CONTESTED MASCULINITIES: A Study with Teachers from the Federal District (DF), Brazil
Gender, Masculinities, Teacher, Resentment
This research stems from the idea of examining how a potentially sexist or misogynistic culture manifests within schools. It seeks to understand how male teachers—who work daily alongside many women as peers—permit themselves to engage in sexist and misogynistic behaviors, as well as how teaching masculinities are constructed and maintained in everyday school life. Preliminary interviews suggest that the institutional culture in schools remains strongly influenced by binary thinking and traditional gender roles.
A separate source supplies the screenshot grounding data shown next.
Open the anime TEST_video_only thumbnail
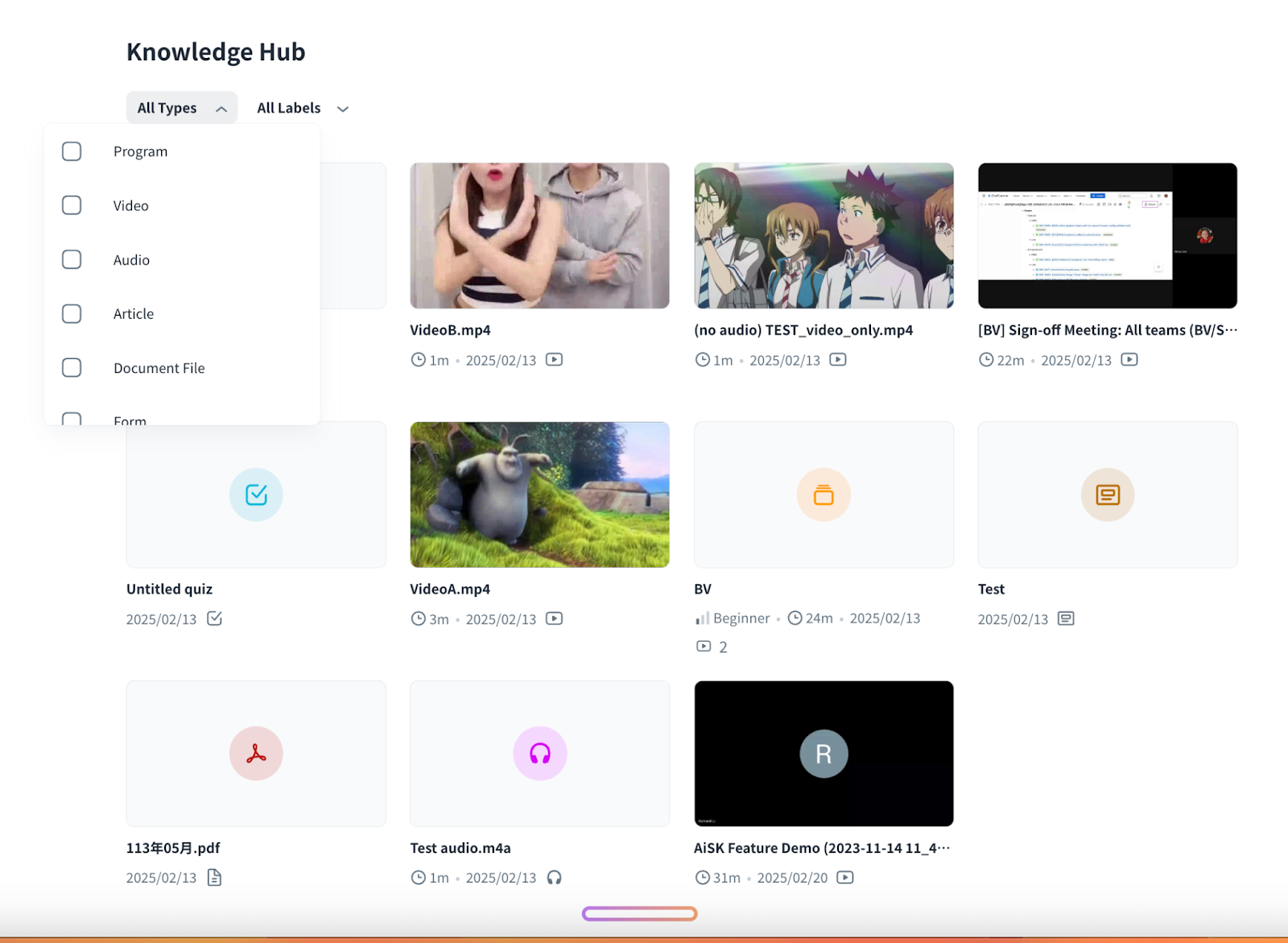The image size is (1288, 943). click(824, 236)
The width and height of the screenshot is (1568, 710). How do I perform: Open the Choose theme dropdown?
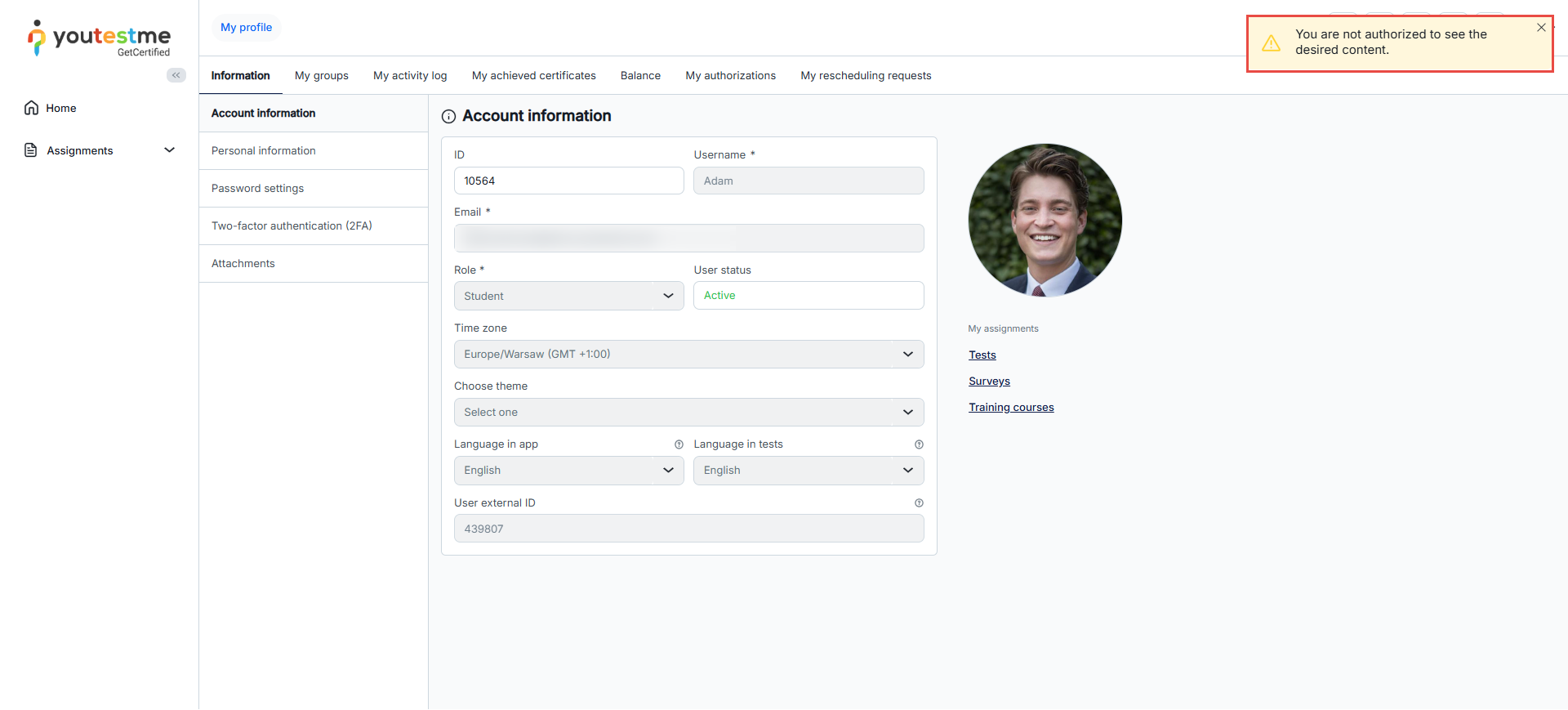tap(688, 413)
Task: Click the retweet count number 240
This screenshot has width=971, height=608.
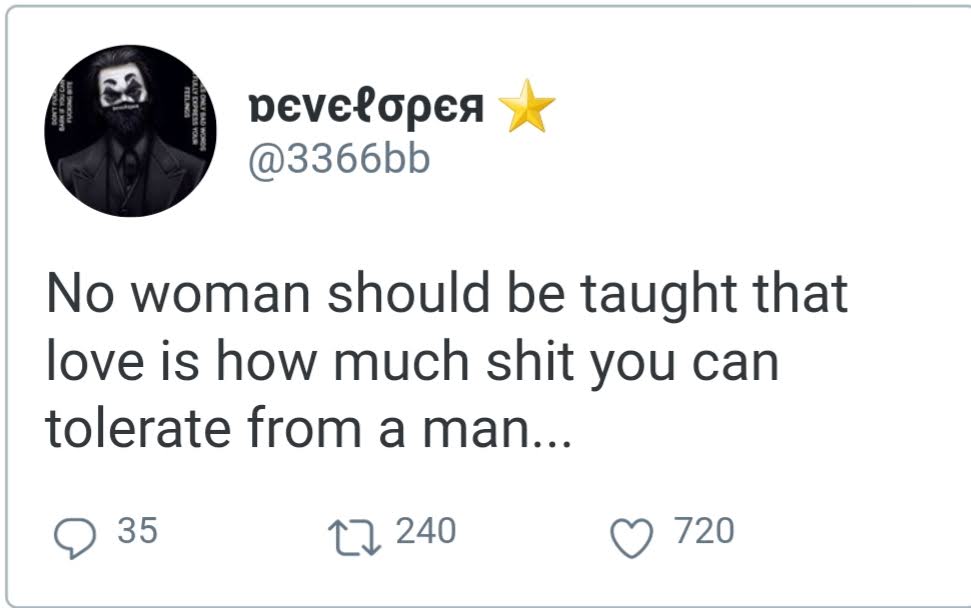Action: coord(426,531)
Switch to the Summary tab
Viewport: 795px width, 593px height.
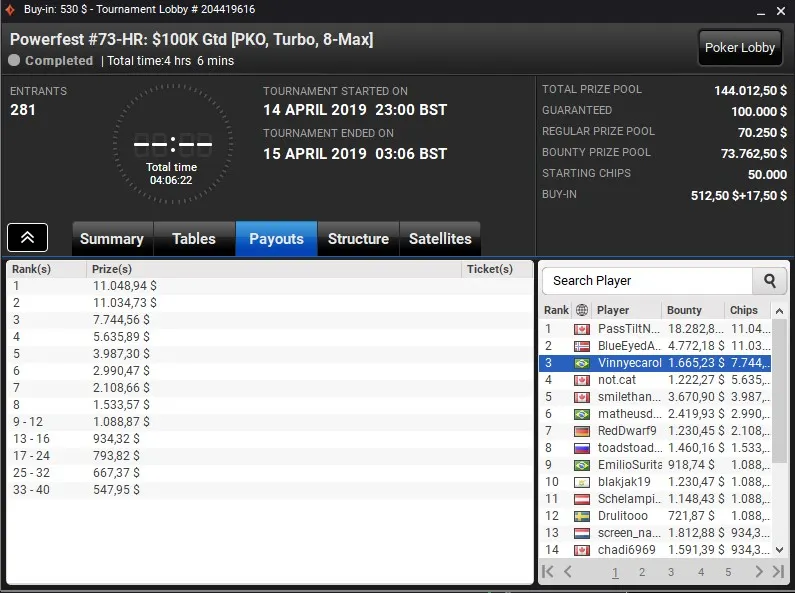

Within this framework, the study’s objectives are: (1) to identify who these men in the teaching profession are; (2) to explore why they feel entitled to exhibit misogynistic behaviors that harm their female colleagues (investigating the implicit, deep-seated cultural norms that enable this); (3) to analyze which types of masculinities come into play in daily interactions among colleagues; and (4) to determine whether this phenomenon represents a conservative resurgence or an intensification of hegemonic masculinity. The study proposes a qualitative, cartographic approach to working with teachers, aiming to discern whether male teachers, on average, have adopted a stance of "reclaiming" conservative gender values—positioning themselves through a discourse marked by resentment toward masculinity and their perceived social role.